§ What is expected
Reproduce the section of the listing that begins at the line containing "Task: Click the ヘルプ question mark icon" and finishes at the line containing "This screenshot has width=592, height=395.". Include both end lines and nothing beyond them.

━━━━━━━━━━━━━━━━━━━━

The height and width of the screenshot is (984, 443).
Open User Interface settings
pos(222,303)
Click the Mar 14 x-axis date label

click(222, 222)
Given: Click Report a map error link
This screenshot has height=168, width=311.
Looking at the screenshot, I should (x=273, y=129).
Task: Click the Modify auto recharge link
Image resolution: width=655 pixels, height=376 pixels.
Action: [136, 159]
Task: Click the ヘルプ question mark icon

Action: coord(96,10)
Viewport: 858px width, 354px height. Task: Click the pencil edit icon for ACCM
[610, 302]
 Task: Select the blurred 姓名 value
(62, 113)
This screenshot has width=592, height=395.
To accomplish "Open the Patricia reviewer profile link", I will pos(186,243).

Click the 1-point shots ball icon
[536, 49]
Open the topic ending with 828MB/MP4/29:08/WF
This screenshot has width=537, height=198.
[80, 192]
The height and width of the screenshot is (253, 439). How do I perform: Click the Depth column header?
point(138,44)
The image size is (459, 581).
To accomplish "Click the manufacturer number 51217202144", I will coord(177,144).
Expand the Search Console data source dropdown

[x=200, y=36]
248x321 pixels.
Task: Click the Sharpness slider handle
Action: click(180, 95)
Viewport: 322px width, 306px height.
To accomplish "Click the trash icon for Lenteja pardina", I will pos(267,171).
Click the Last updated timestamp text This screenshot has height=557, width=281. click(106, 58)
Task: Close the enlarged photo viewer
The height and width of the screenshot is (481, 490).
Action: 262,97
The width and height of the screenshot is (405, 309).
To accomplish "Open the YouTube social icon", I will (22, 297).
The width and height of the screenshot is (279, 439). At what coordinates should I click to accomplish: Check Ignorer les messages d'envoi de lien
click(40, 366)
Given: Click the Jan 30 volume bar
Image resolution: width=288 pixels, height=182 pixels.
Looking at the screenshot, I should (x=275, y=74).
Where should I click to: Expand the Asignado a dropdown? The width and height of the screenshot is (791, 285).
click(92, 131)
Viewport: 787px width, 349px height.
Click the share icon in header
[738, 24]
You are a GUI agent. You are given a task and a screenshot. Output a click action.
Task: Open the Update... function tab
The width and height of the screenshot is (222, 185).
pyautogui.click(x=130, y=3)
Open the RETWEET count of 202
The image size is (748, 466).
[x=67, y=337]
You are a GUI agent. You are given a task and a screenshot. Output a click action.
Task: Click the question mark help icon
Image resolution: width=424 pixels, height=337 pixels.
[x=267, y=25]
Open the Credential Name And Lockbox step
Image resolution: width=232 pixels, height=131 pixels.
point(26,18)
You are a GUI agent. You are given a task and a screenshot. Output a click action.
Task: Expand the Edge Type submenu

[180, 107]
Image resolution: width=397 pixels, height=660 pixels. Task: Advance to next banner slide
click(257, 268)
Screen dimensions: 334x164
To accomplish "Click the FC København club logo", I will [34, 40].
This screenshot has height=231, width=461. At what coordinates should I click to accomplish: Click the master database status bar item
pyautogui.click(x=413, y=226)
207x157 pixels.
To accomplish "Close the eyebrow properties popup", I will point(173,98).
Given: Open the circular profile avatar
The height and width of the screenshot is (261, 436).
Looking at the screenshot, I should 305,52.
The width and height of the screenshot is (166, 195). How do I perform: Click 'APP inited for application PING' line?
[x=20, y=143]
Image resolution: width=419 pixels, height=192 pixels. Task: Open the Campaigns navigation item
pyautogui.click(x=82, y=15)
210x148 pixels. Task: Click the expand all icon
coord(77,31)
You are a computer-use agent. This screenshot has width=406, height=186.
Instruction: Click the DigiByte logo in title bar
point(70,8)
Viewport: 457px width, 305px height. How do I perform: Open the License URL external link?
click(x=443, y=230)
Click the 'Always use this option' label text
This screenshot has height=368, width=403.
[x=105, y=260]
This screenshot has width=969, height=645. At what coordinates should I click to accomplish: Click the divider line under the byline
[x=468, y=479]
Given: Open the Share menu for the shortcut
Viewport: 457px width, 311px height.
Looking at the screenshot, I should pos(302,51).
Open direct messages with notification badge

━━━━━━━━━━━━━━━━━━━━

§ Answer to the problem
Task: Click the ヘルプ question mark icon

Action: coord(96,10)
Viewport: 858px width, 354px height. Task: Click the pencil edit icon for ACCM
[610, 302]
 Task: Select the blurred 姓名 value
(62, 113)
This screenshot has width=592, height=395.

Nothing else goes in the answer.